WHAT YOU NEED TO DO:
Filter the entries beneath this task, copying only the lines that hold the word "pixels".

DATA FOR THIS EXERCISE:

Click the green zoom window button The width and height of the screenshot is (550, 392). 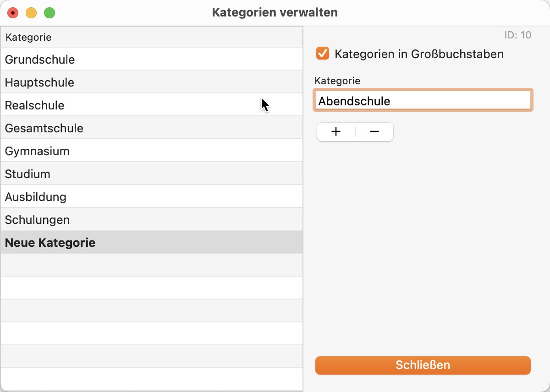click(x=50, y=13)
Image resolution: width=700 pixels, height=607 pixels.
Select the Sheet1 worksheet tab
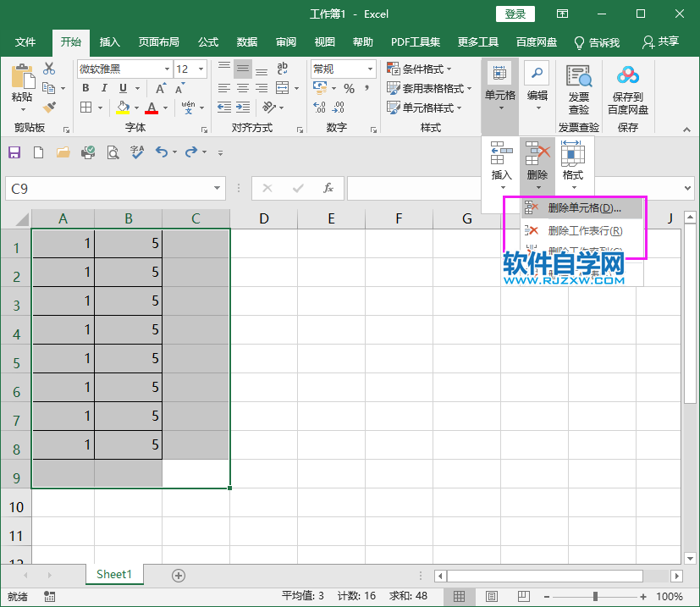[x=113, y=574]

---

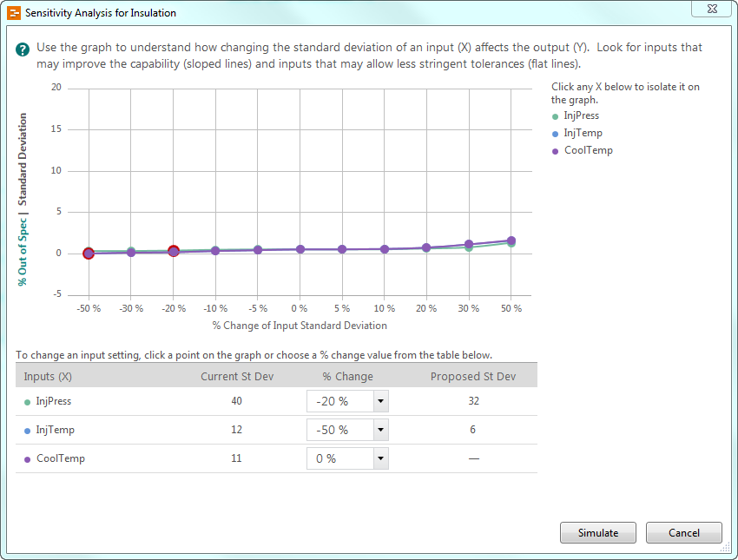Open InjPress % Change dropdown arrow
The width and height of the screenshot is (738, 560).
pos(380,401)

* * *

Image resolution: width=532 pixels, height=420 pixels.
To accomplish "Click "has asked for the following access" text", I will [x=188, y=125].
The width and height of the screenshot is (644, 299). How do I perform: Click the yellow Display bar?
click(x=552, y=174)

EXERCISE RESULT:
Image resolution: width=700 pixels, height=607 pixels.
Image resolution: width=532 pixels, height=420 pixels.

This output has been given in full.